Written exercise ▸ Check each statement against the page text below about the Bauhaus song "She's in Parties," and for each one answer yes or no, quoting the deciding words from that text. 1. The song was the band's final commercially released single. 2. The official video for the song was directed by Gail Lawson. 3. The song reached No. 16 in the UK Singles Chart.

Single by Bauhaus

from the album Burning from the Inside
- Released: April 1983
- Genre: Gothic rock; post-punk;
- Length: 5:49 (12" mix) 3:45 (7" edit)
- Label: Beggars Banquet
- Songwriters: Bauhaus (Daniel Ash, David J, Kevin Haskins and Peter Murphy)
- Producer: Bauhaus

Bauhaus singles chronology
| "Lagartija Nick" (1983) | "She's in Parties" (1983) | "Sanity Assassin" (1983) |

= She's in Parties =

"She's in Parties" is a song by English gothic rock band Bauhaus. It was released in April 1983 as a single in both 7" and 12" format on the Beggars Banquet label. An extended version of the song appeared on both the 12” single and on the group's fourth studio album, Burning from the Inside.

The official video was directed by Howard Guard and the model is Gail Lawson. It was the band's final commercially released single. The song reached No. 26 in the UK Singles Chart.

== Legacy ==
The song was used in The Ongoing History of New Music 1998 episode "What's the Big Deal About Bauhaus?". The line "She's in parties" is frequently quoted in "What Was Her Name?" by Dave Clarke and Chicks on Speed.

Excerpted records ▸
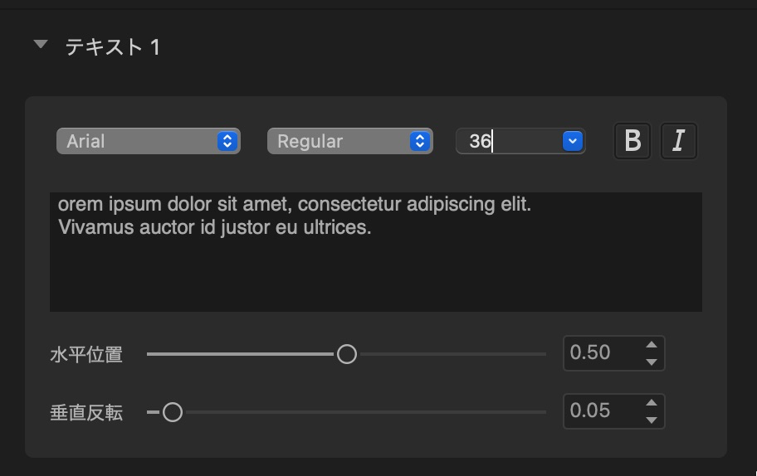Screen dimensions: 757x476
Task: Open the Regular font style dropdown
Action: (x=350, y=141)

---

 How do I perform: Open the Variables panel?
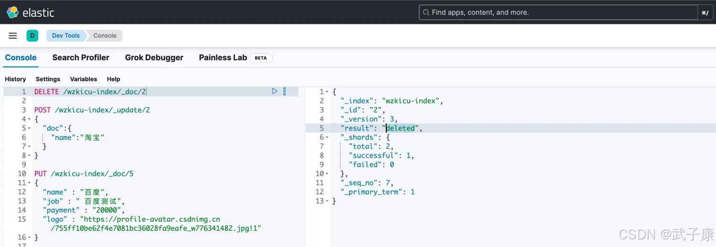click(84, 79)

Full output ▸
1. Yes: "It was the band's final commercially released single."
2. No: "The official video was directed by Howard Guard and the model is Gail Lawson."
3. No: "The song reached No. 26 in the UK Singles Chart."